-- Opening Marker --

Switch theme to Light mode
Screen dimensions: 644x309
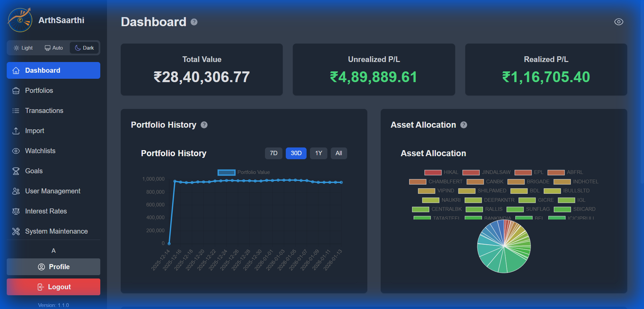(x=23, y=48)
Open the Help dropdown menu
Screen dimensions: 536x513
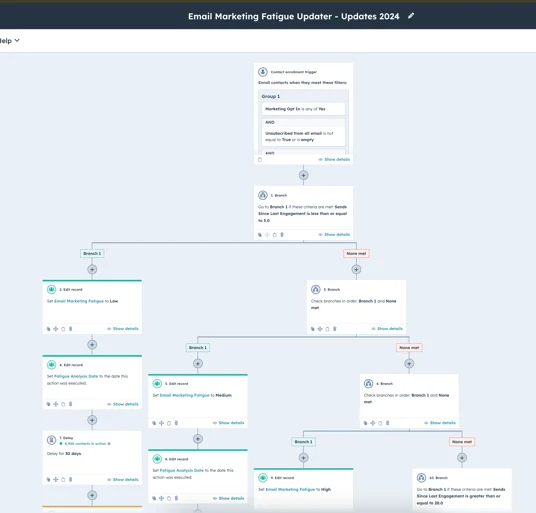point(10,41)
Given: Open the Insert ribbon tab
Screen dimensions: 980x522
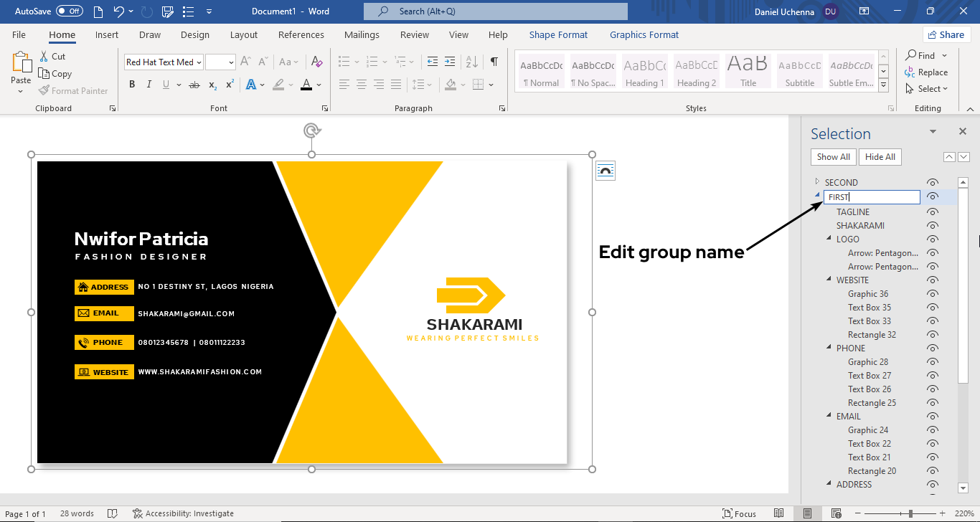Looking at the screenshot, I should (x=107, y=34).
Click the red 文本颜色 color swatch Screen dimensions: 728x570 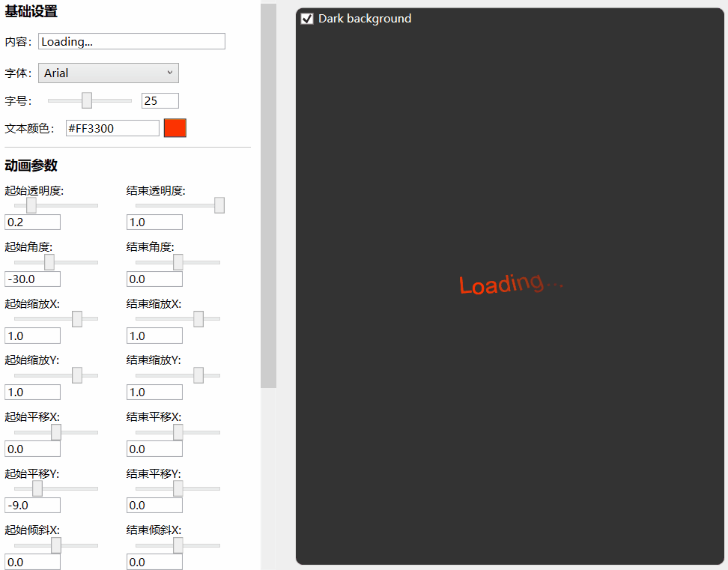point(175,127)
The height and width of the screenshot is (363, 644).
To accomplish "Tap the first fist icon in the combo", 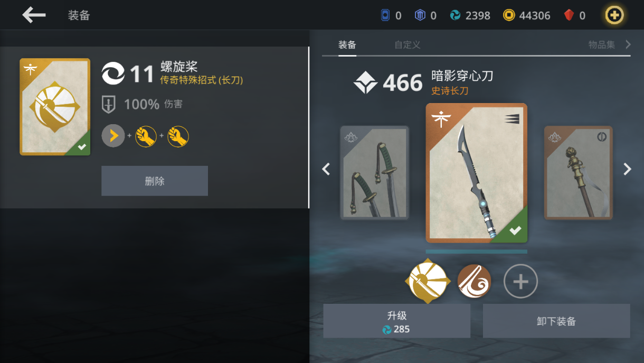I will tap(146, 137).
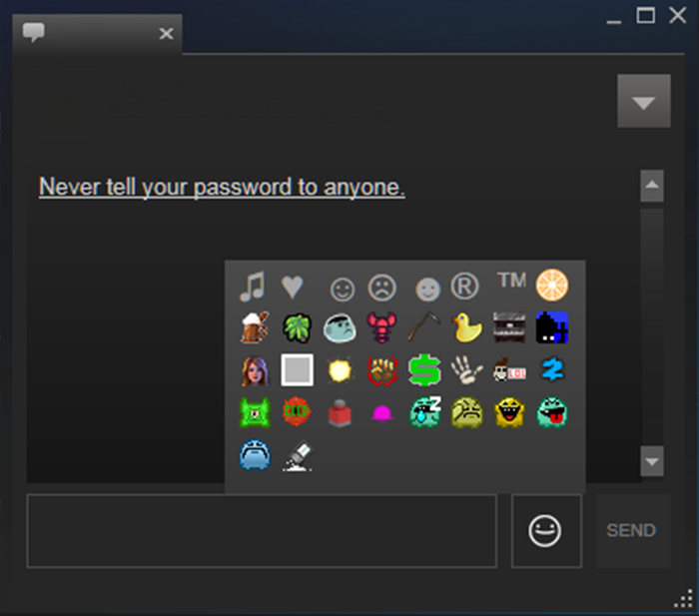Click the chat scrollbar up arrow

coord(652,185)
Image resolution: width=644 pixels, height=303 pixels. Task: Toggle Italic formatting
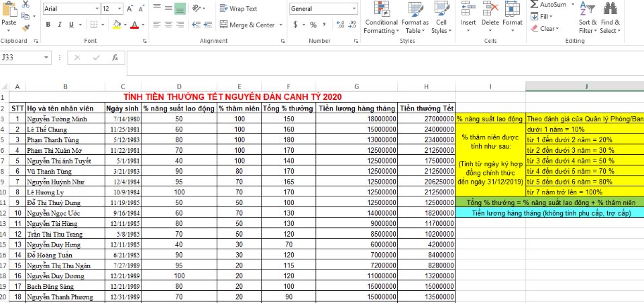pos(60,25)
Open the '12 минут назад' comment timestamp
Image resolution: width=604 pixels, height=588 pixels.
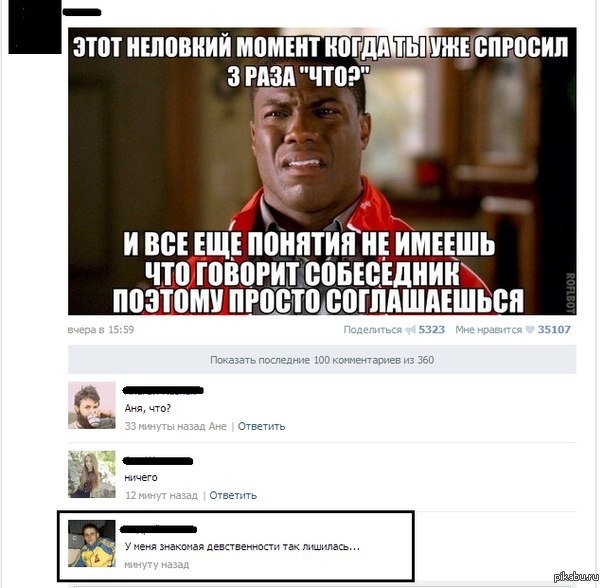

-- Closing Marker --

● **THE TASK**:
Give again, word for word, the lines from the one containing "Image resolution: width=644" through the last line of the entries, with pictures omitted and nothing added.

● **SOLUTION TO THIS TASK**:
Image resolution: width=644 pixels, height=303 pixels. Task: Toggle Italic formatting
pos(60,25)
Open the '12 минут назад' comment timestamp
Image resolution: width=604 pixels, height=588 pixels.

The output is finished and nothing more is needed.